Kathmandu, Sep 16 (IANS) Though the UN Security Council unanimously agreed to continue its assistance in Nepal’s peace process for four more months, the government Thursday criticised the reports tabled by UN chief Ban Ki-moon and his representative in Nepal, Karin Landgren, as unbalanced and not treating Nepal as a sovereign country.

An eight-page statement issued by caretaker Prime Minister Madhav Kumar Nepal’s office Thursday said the reports by Ban and Landgren, who heads the UN Mission in Nepal (UNMIN) supervising the arms and combatants of the Nepal Army as well as opposition Maoists’ guerrilla fighters, could damage Nepal’s ‘excellent historic relationship with the UN’ and tarnish UN organisations’ reputation in Nepal.

The caretaker government has taken strong exception to Ban telling the UNSC that any changes in UNMIN’s mandate should be discussed with a ‘new duly-formed government’.

Nepal’s Permanent Representative to the UN has already objected to it in New York while four former foreign ministers raised serious objections in Nepal over an official UN report questioning ‘the legitimacy of the legally constituted government of Nepal’, saying it went against the UN Charter’s provisions on how to treat the governments of sovereign member states.

The PMO said many senior leaders of the ruling Communist party of Nepal-Unified Marxist Leninist (UML) and Nepali Congress had been offended and questioned the point of interacting with UNMIN as their views were ‘systematically disregarded or derided’.

The government, which has in the past accused UNMIN of being biased towards the Maoists, said Landgren’s report depicted the ruling parties as being in turmoil and irresponsible while ‘glossing over’ Maoist faults.

The government is objecting to Landgren’s reference to a six-day general strike imposed nationwide by the Maoists in May to topple the elected government. The report said, ‘after six days, the strike was called off and the demonstrators made an orderly retreat’.

The PMO said diplomats in New York would think it was a popular, peaceful democratic exercise as the report ignored the ‘huge suffering inflicted on ordinary people, with millions of children deprived of schooling, patients not being able to go to hospitals, businesses forced to close losing billions of rupees, and great hardships to daily wage earners….’

The government has also objected to Landgren saying a rift in the UML forced the government to sign an agreement with the Maoists and extend parliament’s term by one year.

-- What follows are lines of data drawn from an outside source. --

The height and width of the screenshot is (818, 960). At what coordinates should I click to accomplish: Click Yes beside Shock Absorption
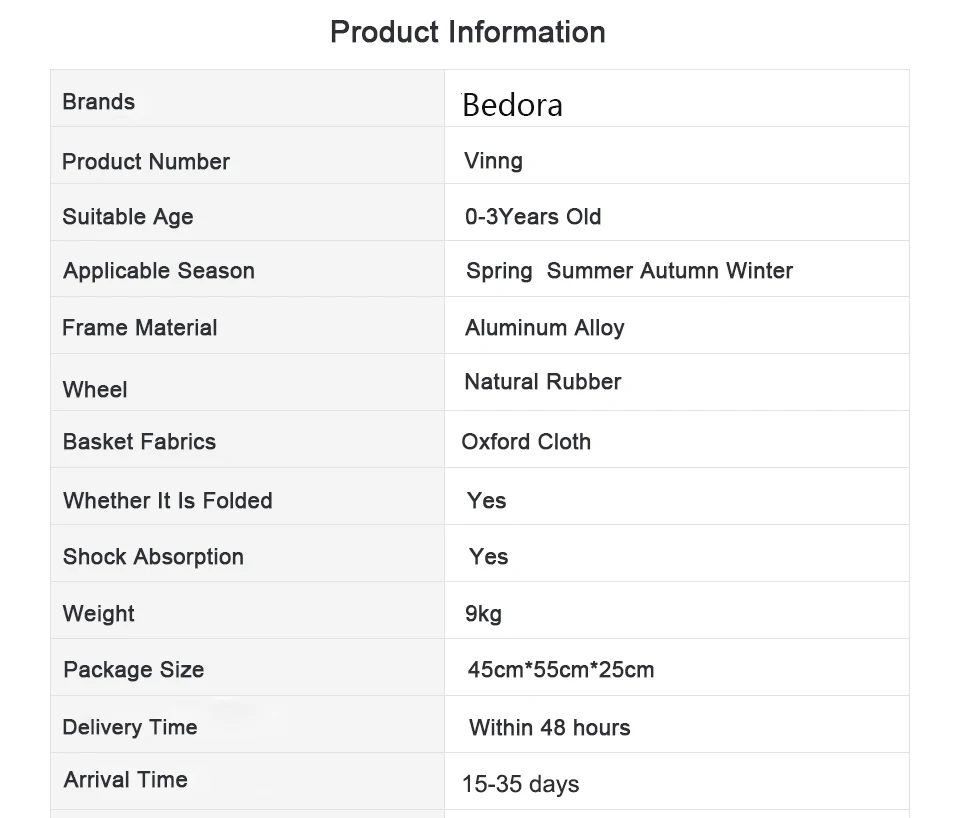pyautogui.click(x=489, y=557)
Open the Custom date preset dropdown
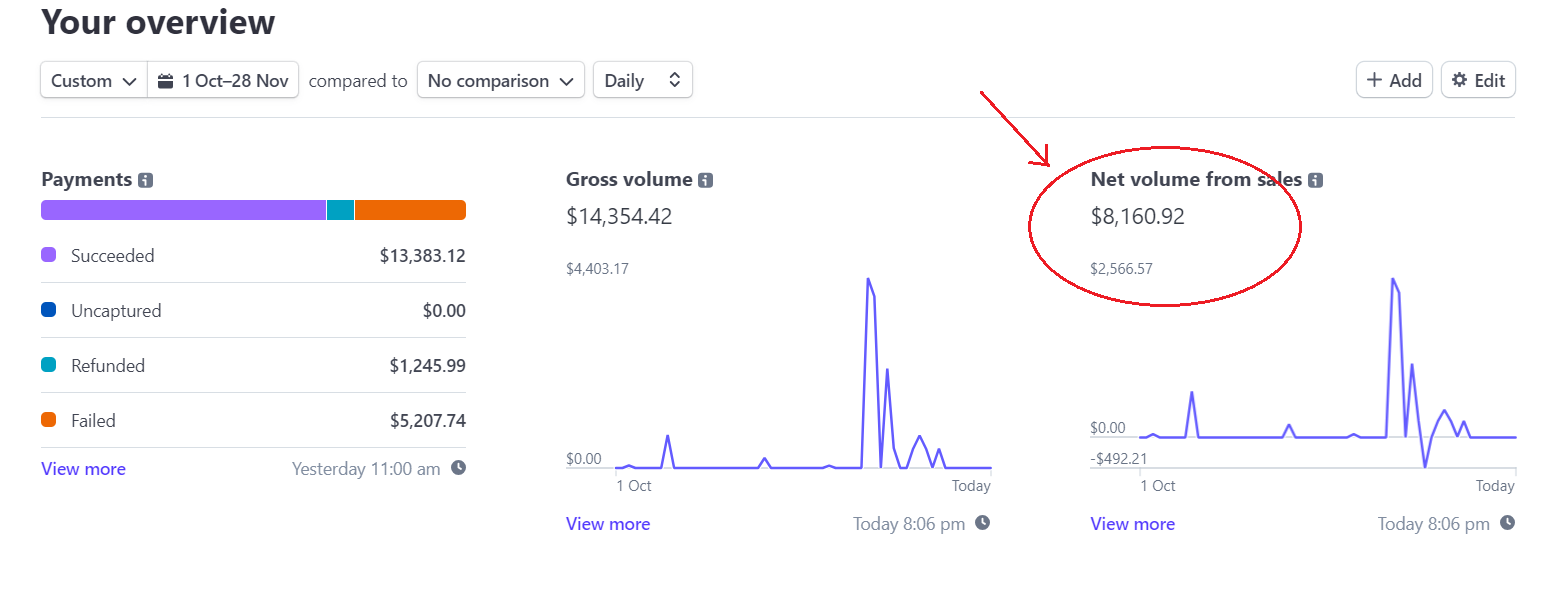Viewport: 1549px width, 591px height. 94,81
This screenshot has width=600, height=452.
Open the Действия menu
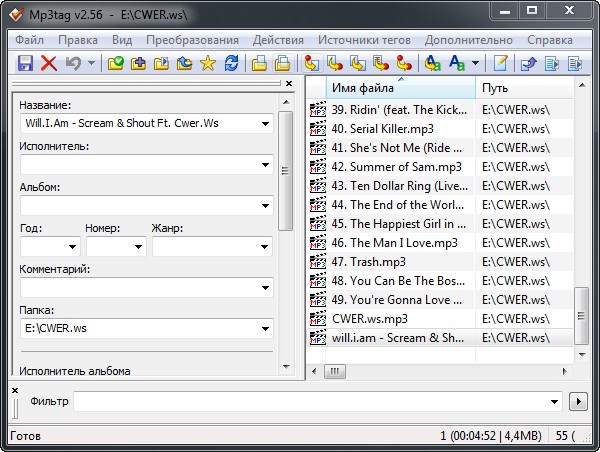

It said while the government had already decided to extend the term of the house, the Maoists were opposing it and inviting a constitutional crisis simply because they sought the prime minister’s ouster even though he commanded majority in parliament.

The government is also objecting to Landgren’s criticism of the army for going ahead with recruitment to fill vacancies and using the same terms for the state army as well as the Maoist guerrillas, thereby giving them equal status.

It said the Nepal Army was already governed by the interim constitution and national laws and was answerable to parliament. Therefore, it did not have to remain under UN supervision, unlike the Maoist fighters awaiting rehabilitation.